"You have allowed her studies to prey upon her health," said General Harrington, seating himself and fixing his cold, clear eyes on the face of his questioner. "I must hereafter more directly superintend her education in person. You will have the goodness to inform Mrs. Harrington of this sudden indisposition."

Agnes changed color. The self-poise of this old man of the world, baffled even her eager curiosity. She had expected that he would desire her to keep the whole scene secret; and when he quietly told her to reveal it to his wife, and took a resenting tone, as if she had herself been the person in fault, her astonishment was extreme. The General saw his advantage, and improved upon it. After softly folding the skirts of his dressing-gown over his knees, and smoothing the silk with his palm, he took up a volume from the table, and adjusted the gold glasses to his eyes with more than usual deliberation. Agnes looked at him steadily, baffled, but not deceived, till his thoughts seemed completely buried in the volume. As she gazed, the evil of her half-smothered passion broke out in her glance; and, as the General languidly raised his eyes from the book, they met hers.

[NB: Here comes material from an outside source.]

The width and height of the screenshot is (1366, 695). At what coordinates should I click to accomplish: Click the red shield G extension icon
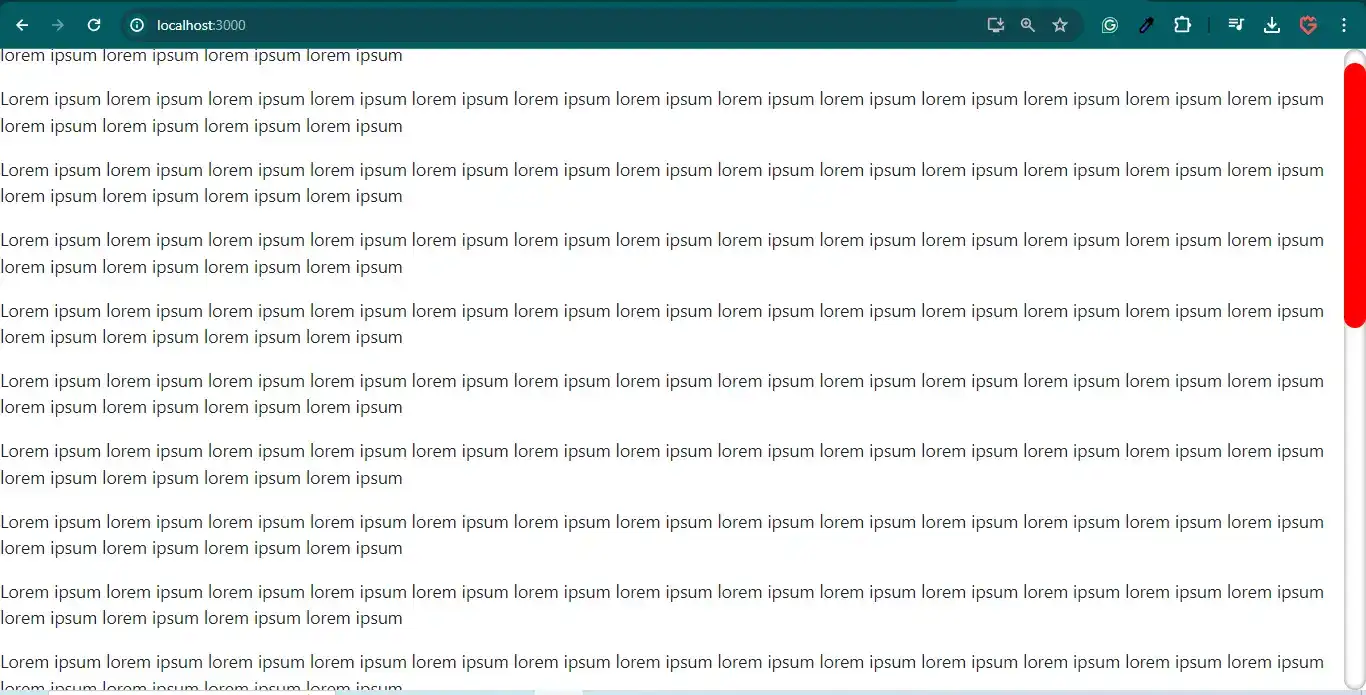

"Is there anything you wait for?" he inquired, meeting that fierce gaze with his cold eyes. "Ah, I had forgotten, my people may drive the carriage round—please say as much."

Agnes left the room, biting her lips till they glowed again, and with her hand clenched in impatient fury. As she closed the door, General Harrington laid down his book with an impatient gesture.


CHAPTER XXX.
BROTHER AND SISTER.

Lina could not rest. She went to her room, but it seemed so changed, so unlike her old home, that a terror, that was almost insanity, fell upon her. The rich blue curtains, to her excited mind, looked sombre against their underwaves of frost-like lace, and her bed, with its snowy canopy, now overclouded with damask, had a deadly whiteness about it, that made her shrink within herself, as if some leprosy had fallen upon her, which forbade her ever again to approach a thing so pure.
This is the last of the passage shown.